Bring Us the Body
There’s something thrillingly concrete about the term.
Habeas corpus means “you should have the body.” Imagine a crowd of restive citizens. One of their number has been nabbed by the authorities and dumped into a spider hole by an unscrupulous ruler. No due process. No proceedings of the court. It’s the nightmare prospect of extrajudicial punishment, in this case permanent disappearance.
But the milling crowd will have none of this tyranny. They push Kristi Noem and Stephen Miller face down in the dirt and demand that the ruler honor habeas corpus. They demand the physical person of the accused and a proper hearing to determine his status. Does he deserve to be detained by the administration, or should he be freed in preparation to defend his innocence? Trump may nefariously press his case, but the accused cannot be held without charges. For a living democracy, that would be a horror show.
This is the principle now at state. Standing in as the Goebbels of the Administration, Miller has announced that the end is near. Whether it’s actual fact or Depravity Signaling (TM) he has just announced that habeas corpus is headed for the dung heap. Despite stare decisis (settled law), the assurances of the Constitution, and our intuitive sense that America would go under without the guarantee of universal due process, persons without documents will be stripped of their rights. No habeas corpus for you, Mr. Sanchez. Sorry Rosalita, the jig is up.
What we should imagine here is not a crowd of Constitutionalists, but a reptilian Administration frustrated by annoyances. Things like Law, or Fairness, or Established Practice. Or maybe the Basic Underpinnings of American Civilization. The official excuse is that this is a wartime emergency. We have been invaded by the Nicaraguan Army, along with the Columbian Army, and the Mexican Army, along with every other imaginary army on Earth! Even during the Civil War, Abraham Lincoln hesitated on this issue.
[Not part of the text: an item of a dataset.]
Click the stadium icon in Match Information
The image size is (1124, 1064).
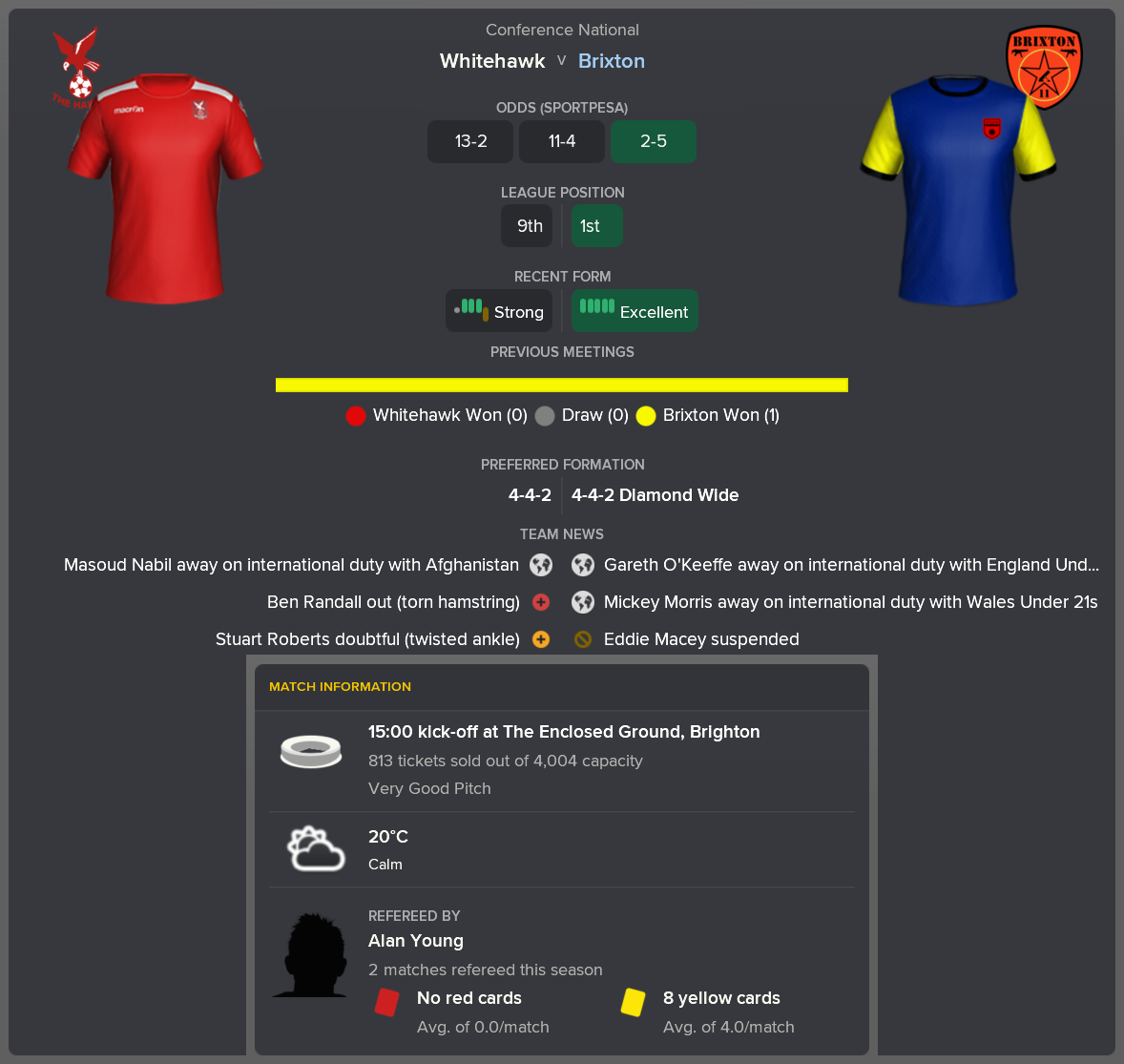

The fact that he ultimately decided to suspend is a gargantuan mark against his reputation, even though he could say, legitimately, that the country had been invaded by the South. Confederate troops were a stone’s throw from Washington. Trump’s imaginary armies do not exist. Wake me up when they take over our Walmarts.
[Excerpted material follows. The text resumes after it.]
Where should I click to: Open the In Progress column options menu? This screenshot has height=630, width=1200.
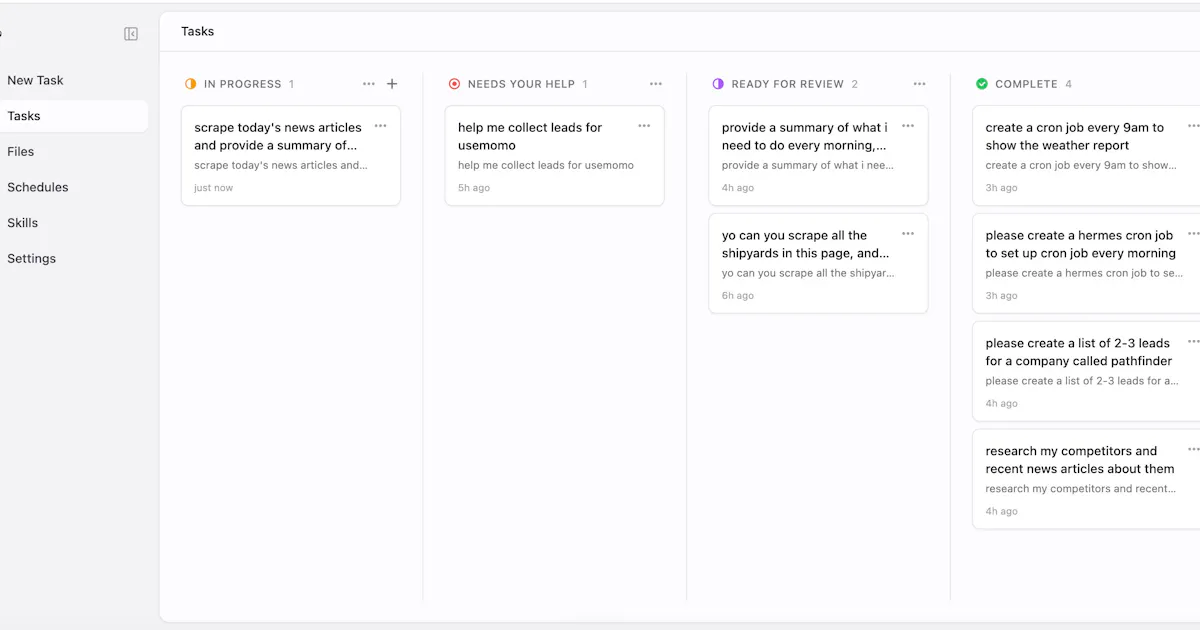pyautogui.click(x=369, y=84)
It’s not good for children or other living things to live in a world where people are disappeared. That would make us a failed state, a junta that drugs its political enemies and drops them from planes to be eaten by sharks. If I wanted to live in Argentina in the 1970s, I know where to find a regime just like it. But I am, for better and worse, an American, and I don’t like it when our officials start speaking like generalissimos.
Because there is always time for a legitimate trial. In the time it takes for Dear Leader in the White House to source yet another tawdry bowling trophy for the mantle over the fireplace in the Oval Office, we probably have time for two or three. Nobody is saying that criminals should remain in the country, but a person that has never committed a crime in her life, who pays her taxes, and raises gentle, law-abiding children? The categories that apply are mercy and generosity. We need to find a way to give her the gift of citizenship.